Since then, data has shown that, on average, outcomes aren’t as good as we might hope. We now know 60 per cent of children who experience a managed move don’t even get a grade 1 in their English and maths GCSEs, let alone a good pass they can use to get into work.

So what does happen to these young people?  Not at school and without trusted adults, these children are particularly vulnerable to  criminal exploitation, online conspiracy theories or the serious mental health problems that come from social isolation.  

There is a cost to our economy and society too.  We know every permanently excluded child goes on to cost the state £170,000 because they struggle to access work, have to rely on welfare paymentsand are vulnerable to crime.

One in three moved children disappear, never to be seen on a school roll again

But we don’t even know the figures on these invisible moves because many of them can’t be tracked. One in three moved children disappear entirely, never to be seen on a school roll again.

The Who’s Losing Learning Coalition, IPPR and The Difference’s partner charities and their council of school leaders are calling for every child moving school to count equally in school accountability. These moves must no longer be ‘invisible’ to the Department for Education.

We need to celebrate schools who successfully take young people in for a second chance, and to offer transparency and challenge where movements aren’t in the best interests of the children who need the stability of school the most.

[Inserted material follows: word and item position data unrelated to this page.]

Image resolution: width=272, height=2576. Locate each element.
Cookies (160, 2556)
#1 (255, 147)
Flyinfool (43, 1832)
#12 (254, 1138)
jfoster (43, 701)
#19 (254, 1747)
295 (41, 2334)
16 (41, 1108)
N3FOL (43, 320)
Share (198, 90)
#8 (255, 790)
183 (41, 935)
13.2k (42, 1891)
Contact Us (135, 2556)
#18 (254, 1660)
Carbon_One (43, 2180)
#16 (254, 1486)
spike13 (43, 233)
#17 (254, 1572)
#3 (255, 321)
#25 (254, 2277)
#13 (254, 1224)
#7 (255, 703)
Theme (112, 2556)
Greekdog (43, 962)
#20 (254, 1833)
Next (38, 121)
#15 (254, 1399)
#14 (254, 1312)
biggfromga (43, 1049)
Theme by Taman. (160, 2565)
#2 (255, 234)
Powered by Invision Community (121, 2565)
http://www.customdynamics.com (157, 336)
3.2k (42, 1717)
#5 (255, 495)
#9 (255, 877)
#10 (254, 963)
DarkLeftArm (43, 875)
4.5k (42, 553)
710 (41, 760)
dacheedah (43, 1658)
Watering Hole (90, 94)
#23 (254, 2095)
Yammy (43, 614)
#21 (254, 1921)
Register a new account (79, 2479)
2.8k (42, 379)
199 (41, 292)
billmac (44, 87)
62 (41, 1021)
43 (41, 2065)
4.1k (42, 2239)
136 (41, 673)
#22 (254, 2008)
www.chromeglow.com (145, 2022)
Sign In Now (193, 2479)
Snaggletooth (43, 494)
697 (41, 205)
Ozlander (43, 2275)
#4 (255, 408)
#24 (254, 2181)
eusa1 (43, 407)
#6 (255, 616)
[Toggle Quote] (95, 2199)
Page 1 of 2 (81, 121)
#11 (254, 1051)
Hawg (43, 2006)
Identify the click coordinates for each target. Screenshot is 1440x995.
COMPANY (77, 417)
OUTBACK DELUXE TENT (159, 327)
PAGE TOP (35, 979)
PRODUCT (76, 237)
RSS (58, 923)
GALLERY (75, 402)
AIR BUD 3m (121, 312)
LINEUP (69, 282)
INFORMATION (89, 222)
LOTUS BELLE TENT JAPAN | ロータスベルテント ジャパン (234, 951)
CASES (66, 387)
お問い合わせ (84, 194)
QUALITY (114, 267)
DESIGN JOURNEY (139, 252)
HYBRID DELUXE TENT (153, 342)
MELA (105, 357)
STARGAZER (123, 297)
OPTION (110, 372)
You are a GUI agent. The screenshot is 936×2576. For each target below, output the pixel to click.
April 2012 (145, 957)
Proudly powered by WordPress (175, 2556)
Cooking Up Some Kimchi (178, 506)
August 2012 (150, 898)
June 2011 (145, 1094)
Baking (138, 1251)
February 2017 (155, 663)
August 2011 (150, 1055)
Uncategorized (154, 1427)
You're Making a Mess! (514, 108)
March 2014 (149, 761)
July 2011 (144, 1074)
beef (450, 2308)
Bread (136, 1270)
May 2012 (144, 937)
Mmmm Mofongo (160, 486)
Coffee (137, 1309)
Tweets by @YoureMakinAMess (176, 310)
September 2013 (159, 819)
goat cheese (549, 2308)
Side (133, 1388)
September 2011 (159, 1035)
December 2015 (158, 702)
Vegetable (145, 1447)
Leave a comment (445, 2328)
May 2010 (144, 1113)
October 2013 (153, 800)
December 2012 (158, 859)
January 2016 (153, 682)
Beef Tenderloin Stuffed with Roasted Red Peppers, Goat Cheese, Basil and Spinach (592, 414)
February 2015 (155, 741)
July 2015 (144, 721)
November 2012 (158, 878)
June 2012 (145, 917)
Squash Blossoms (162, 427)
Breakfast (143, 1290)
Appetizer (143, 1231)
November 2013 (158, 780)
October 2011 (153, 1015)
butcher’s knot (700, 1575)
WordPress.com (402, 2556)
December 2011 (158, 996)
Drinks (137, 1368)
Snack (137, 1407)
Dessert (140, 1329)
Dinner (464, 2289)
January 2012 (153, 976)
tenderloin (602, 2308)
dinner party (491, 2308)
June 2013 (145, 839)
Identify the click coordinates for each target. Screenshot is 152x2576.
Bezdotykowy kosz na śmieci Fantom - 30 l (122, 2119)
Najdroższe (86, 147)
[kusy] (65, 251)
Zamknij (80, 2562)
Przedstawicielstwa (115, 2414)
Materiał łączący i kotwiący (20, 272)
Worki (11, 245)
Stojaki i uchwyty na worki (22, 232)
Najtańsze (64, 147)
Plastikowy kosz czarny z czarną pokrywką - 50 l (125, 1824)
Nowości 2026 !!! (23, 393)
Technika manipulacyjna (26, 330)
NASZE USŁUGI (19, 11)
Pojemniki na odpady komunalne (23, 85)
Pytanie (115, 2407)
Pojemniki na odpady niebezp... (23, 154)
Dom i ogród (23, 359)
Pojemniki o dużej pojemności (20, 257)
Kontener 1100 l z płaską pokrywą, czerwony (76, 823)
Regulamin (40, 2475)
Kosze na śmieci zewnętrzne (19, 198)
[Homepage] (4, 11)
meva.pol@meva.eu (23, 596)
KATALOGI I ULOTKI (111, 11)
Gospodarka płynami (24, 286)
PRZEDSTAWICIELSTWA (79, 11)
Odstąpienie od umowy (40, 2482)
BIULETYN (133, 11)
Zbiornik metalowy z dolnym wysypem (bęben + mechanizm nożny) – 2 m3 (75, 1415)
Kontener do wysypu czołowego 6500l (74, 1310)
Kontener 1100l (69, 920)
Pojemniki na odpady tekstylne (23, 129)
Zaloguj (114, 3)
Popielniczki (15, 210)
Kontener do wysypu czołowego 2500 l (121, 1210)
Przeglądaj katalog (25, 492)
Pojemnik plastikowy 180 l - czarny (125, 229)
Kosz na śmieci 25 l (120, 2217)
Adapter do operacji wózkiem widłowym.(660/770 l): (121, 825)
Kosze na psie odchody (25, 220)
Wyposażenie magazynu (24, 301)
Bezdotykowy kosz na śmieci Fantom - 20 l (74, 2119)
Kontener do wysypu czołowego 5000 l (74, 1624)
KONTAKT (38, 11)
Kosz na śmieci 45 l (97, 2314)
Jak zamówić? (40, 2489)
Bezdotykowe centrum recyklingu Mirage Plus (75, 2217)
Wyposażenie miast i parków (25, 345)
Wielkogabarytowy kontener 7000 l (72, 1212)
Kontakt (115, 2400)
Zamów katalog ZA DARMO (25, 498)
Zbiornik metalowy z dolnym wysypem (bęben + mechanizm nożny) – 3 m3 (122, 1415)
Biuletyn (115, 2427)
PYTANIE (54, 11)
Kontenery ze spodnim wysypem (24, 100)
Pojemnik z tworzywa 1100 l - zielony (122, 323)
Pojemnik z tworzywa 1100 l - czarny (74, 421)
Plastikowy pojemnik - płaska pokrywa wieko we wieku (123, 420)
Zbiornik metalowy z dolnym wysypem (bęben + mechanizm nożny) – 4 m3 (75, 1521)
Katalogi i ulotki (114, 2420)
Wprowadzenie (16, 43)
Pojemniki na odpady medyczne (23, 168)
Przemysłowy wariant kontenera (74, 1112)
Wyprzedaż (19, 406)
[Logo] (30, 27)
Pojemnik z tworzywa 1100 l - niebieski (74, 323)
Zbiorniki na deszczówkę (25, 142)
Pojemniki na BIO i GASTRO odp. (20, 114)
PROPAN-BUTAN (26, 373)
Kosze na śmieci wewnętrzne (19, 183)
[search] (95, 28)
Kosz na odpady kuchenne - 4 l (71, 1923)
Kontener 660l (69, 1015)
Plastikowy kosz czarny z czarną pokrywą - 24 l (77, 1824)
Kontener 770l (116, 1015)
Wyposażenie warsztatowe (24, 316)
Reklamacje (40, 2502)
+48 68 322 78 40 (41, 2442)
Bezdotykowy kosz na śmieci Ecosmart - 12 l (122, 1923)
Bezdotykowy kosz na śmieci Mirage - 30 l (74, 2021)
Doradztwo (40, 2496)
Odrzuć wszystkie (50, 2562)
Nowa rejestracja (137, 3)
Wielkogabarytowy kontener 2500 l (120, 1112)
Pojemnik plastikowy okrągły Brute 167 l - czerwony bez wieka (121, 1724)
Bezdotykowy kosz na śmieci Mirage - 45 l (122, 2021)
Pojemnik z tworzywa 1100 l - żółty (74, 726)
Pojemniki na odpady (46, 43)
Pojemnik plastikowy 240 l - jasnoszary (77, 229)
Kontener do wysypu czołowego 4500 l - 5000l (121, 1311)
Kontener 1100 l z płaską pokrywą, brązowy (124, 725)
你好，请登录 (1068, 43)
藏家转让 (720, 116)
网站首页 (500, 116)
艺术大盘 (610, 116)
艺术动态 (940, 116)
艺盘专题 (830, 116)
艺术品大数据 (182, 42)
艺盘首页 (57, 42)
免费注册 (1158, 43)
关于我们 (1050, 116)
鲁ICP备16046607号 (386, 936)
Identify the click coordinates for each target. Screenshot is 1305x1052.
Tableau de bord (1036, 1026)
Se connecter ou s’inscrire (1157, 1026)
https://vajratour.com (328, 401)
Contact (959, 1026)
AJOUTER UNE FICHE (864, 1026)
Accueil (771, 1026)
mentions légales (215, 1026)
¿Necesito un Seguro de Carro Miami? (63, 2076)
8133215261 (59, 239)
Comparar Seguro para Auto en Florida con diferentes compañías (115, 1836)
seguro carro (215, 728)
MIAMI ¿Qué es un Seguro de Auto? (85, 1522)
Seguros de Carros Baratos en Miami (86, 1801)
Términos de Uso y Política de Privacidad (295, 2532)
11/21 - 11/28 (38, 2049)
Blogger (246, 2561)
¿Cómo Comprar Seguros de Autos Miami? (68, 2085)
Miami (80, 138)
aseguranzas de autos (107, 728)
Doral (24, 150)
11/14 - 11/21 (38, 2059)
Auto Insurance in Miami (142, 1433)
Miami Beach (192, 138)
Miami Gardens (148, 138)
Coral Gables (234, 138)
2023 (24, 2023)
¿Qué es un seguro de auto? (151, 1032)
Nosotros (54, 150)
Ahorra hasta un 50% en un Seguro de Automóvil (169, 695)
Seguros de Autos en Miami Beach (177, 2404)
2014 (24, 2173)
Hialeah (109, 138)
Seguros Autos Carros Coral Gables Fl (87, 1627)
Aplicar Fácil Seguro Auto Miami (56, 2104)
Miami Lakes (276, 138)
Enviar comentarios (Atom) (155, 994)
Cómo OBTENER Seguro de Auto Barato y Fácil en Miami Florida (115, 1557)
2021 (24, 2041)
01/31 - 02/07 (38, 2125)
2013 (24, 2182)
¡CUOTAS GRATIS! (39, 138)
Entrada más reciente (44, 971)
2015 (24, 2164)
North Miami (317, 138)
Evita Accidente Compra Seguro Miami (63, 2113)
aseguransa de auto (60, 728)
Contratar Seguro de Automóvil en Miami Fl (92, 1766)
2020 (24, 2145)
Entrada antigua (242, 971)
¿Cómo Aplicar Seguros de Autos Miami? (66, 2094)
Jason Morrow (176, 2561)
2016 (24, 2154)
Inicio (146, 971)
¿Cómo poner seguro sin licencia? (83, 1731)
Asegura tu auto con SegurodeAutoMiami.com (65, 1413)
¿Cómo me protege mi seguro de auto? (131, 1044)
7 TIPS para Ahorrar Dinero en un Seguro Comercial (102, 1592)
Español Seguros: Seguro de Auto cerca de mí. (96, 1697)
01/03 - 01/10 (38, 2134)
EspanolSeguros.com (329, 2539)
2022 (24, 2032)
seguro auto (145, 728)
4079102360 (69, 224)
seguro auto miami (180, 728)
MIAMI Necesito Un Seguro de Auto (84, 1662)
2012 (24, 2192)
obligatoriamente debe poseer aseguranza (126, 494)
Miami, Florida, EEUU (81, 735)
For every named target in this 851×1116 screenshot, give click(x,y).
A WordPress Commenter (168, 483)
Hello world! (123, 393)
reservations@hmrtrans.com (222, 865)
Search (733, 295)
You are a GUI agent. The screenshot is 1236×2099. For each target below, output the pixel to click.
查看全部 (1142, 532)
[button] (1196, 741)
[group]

As well as accountability, schools and teachers need support. The Difference is working today with 200 school leaders working towards the challenge of helping young people stay in school.

They’re experimenting with internal alternative provision, different ways of engaging families and behaviour policies which steer away from sanction only. They are creating interventions and providing support for those impacted by crime that reduce repeat-offending, and looking behind worrying behaviours like substance misuse to address upstream drivers like decline in adult oversight and mental health.

With the publication of the IPPR report today, we are calling for every school to have leaders with inclusion expertise to set a culture that sees lost learning fall.

To fund this professional development and the building of vital trusted-adult relationships, we must tilt funding from the reactive high-needs budget to early identification and intervention. Too much happens after things have reached crisis point.

Taejon has benefitted from exactly this support. Since moving to Haringey Learning Partnership, he has built a bike from scratch, entered writing competitions and spoken to hundreds of teachers at ASCL and Haringey conferences.

AP Taskforce funding (due to run out next year) has allowed Taejon to access the therapeutic support he needed without waiting for lengthy referrals. Grief counselling helped him process the pain of losing his grandma.

The care and high expectations of teachers have helped him get back into learning, and he’s on track to achieve his core GCSEs. Haringey council are confident they can support him to be reintegrated successfully into a new school where his headteacher Gerry says they’d be very lucky to have him.

 “I just want to make my nan proud,” Taejon says.

Analysis in our report today suggests that £850 million invested in children with mental health challenges or other early-stage special needs would pay for itself over the parliament as fewer children would need acute-level provision such as Education Health and Care Plans.

If this helps children like Taejon weather the storms of adolescence to reach adulthood happy, healthy and able to work, then further savings can be counted upon – but the true value is priceless.